Goal: Copy the stretch of material from the line containing "Where should I click to: Disable" through the line containing "click(477, 729)", reproducing each line without any change.

>> begin Records shown

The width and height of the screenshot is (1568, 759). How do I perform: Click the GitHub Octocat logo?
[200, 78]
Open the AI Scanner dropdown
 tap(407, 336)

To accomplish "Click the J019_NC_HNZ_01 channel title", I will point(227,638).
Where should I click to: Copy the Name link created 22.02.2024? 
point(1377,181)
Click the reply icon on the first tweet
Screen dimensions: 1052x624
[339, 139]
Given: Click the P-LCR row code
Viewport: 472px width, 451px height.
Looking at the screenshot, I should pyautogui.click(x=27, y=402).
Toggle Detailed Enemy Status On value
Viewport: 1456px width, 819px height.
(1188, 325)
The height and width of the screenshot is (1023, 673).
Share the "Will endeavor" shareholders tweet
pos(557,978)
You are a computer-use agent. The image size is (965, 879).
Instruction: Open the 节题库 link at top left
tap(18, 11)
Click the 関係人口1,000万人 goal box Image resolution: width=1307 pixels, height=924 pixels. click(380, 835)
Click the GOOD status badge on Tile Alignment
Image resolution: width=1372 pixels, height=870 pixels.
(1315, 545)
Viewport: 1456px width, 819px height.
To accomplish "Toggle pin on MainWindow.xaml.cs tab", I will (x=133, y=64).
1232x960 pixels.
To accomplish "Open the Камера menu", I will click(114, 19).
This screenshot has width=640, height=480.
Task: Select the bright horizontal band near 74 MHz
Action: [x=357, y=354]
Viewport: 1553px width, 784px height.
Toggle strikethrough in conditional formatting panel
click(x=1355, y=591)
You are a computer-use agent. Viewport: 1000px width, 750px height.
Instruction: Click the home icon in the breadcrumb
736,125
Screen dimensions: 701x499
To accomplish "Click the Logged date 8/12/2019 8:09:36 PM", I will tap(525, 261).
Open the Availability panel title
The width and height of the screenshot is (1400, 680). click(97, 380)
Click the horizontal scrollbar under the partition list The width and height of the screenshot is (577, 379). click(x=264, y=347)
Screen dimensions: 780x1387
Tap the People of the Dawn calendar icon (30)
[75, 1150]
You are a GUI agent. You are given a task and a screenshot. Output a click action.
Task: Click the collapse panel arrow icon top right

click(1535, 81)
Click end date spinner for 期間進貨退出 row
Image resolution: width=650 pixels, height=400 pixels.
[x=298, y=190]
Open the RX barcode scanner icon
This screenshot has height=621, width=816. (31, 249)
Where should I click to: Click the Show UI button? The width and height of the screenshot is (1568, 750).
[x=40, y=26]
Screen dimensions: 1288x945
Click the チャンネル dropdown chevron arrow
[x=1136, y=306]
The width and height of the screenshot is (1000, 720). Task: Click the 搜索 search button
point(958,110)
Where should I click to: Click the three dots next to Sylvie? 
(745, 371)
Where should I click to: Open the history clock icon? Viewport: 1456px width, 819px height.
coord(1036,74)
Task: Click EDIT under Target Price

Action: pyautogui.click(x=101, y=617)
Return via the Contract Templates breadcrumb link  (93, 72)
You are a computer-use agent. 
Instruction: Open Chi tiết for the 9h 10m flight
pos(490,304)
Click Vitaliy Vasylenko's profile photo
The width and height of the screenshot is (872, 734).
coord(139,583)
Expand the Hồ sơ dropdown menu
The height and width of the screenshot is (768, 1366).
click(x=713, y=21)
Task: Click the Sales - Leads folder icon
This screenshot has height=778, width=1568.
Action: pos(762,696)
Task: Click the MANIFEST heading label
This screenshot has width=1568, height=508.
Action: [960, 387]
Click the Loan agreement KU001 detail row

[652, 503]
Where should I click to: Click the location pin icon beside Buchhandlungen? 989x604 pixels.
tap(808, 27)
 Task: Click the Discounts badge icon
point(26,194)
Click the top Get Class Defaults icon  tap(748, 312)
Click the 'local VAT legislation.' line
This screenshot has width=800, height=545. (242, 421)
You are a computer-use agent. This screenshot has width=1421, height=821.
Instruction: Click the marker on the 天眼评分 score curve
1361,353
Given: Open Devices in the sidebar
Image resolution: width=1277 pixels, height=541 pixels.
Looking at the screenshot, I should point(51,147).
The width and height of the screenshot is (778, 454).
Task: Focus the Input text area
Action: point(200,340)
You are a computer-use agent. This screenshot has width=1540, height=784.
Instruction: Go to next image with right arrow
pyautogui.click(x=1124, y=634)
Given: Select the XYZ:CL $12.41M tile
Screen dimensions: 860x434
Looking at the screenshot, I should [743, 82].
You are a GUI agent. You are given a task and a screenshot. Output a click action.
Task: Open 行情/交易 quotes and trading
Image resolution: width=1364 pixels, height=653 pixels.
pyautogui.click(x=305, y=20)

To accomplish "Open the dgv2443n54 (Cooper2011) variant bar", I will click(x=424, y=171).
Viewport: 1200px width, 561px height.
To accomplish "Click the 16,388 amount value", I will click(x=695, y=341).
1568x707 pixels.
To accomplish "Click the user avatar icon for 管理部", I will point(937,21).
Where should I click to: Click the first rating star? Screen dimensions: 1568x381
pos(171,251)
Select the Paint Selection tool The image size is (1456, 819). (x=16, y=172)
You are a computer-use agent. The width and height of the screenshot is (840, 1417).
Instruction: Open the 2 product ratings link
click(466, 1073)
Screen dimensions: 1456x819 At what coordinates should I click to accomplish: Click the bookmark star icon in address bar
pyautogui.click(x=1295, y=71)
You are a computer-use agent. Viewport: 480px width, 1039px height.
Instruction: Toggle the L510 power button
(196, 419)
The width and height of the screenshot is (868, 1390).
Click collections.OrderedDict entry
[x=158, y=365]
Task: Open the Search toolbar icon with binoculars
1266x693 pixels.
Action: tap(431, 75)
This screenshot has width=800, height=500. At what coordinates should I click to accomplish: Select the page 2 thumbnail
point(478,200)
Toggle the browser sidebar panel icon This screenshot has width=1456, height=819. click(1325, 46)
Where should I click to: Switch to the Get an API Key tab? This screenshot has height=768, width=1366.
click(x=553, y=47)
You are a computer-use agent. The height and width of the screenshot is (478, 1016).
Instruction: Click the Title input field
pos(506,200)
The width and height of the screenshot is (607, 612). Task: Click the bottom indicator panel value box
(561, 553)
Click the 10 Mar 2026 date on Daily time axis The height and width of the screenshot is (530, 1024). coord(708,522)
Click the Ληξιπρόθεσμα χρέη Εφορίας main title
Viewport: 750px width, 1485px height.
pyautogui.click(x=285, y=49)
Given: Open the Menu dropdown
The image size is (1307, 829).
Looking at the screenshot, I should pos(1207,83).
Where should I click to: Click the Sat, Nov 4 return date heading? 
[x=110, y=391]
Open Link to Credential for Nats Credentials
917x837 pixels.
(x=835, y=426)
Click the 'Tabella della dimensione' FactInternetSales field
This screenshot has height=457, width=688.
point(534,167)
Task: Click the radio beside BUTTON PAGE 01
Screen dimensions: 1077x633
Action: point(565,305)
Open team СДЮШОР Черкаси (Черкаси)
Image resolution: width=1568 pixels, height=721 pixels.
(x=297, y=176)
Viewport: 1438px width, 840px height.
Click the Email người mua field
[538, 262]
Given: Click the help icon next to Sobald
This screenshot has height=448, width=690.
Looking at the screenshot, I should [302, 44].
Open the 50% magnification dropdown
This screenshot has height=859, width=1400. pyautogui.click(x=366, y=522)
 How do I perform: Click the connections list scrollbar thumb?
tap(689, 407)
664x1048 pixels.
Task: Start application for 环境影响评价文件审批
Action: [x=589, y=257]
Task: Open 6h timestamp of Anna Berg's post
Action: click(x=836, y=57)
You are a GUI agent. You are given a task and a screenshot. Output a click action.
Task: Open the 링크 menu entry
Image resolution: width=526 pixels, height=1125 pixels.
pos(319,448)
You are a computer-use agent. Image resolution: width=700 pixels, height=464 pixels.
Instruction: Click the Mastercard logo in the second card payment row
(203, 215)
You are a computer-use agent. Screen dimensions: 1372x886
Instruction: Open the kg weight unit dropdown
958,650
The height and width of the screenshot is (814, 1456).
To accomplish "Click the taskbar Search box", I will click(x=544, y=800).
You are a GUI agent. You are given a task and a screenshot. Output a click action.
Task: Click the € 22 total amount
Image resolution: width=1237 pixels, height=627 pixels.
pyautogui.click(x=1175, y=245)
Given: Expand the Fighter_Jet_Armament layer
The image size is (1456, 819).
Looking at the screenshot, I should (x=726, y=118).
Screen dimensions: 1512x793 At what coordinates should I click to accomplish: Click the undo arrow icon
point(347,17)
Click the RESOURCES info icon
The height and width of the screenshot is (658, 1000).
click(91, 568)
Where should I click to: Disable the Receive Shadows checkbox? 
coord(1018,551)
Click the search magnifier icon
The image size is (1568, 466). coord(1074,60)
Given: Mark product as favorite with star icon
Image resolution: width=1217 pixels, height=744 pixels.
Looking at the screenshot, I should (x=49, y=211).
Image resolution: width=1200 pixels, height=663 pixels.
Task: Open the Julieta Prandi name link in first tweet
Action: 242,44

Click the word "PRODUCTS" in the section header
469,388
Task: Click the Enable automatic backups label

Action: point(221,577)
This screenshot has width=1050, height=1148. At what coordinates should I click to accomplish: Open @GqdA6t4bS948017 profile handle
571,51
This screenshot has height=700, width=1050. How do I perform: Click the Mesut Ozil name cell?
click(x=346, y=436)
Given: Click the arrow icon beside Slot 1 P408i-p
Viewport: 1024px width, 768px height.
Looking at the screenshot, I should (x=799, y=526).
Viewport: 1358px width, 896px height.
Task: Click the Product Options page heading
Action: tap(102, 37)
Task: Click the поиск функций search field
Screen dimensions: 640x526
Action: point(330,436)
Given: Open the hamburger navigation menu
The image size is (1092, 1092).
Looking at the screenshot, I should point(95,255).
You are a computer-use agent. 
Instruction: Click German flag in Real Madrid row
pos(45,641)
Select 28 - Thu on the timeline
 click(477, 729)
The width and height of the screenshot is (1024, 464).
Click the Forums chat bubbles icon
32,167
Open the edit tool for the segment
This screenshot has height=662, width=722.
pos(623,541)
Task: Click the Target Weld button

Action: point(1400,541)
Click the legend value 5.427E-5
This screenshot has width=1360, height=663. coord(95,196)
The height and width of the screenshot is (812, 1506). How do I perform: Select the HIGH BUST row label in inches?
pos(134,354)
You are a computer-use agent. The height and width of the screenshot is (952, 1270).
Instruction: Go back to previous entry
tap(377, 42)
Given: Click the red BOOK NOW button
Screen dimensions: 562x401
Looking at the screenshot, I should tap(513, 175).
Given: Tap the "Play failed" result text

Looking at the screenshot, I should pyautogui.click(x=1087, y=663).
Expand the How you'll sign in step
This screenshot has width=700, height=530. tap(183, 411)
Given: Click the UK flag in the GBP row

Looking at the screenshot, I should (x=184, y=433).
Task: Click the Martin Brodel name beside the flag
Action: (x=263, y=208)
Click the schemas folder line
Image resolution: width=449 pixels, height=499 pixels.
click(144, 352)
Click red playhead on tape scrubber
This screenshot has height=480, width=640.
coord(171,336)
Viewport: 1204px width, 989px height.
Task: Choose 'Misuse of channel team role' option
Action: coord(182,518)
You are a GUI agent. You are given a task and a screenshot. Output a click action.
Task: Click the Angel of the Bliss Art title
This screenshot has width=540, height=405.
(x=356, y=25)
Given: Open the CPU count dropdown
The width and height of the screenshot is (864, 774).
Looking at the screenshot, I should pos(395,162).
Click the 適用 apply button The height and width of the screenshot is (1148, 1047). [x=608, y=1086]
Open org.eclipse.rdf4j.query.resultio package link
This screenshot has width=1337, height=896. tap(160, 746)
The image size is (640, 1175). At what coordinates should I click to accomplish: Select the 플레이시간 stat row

>> end Records shown

Task response:
Where should I click to: Disable the Receive Shadows checkbox? 
coord(1018,551)
Click the search magnifier icon
The image size is (1568, 466). coord(1074,60)
Given: Mark product as favorite with star icon
Image resolution: width=1217 pixels, height=744 pixels.
Looking at the screenshot, I should (x=49, y=211).
Image resolution: width=1200 pixels, height=663 pixels.
Task: Open the Julieta Prandi name link in first tweet
Action: 242,44

Click the word "PRODUCTS" in the section header
469,388
Task: Click the Enable automatic backups label

Action: point(221,577)
This screenshot has width=1050, height=1148. At what coordinates should I click to accomplish: Open @GqdA6t4bS948017 profile handle
571,51
This screenshot has height=700, width=1050. How do I perform: Click the Mesut Ozil name cell?
click(x=346, y=436)
Given: Click the arrow icon beside Slot 1 P408i-p
Viewport: 1024px width, 768px height.
Looking at the screenshot, I should (x=799, y=526).
Viewport: 1358px width, 896px height.
Task: Click the Product Options page heading
Action: tap(102, 37)
Task: Click the поиск функций search field
Screen dimensions: 640x526
Action: point(330,436)
Given: Open the hamburger navigation menu
The image size is (1092, 1092).
Looking at the screenshot, I should point(95,255).
You are a computer-use agent. 
Instruction: Click German flag in Real Madrid row
pos(45,641)
Select 28 - Thu on the timeline
 click(477, 729)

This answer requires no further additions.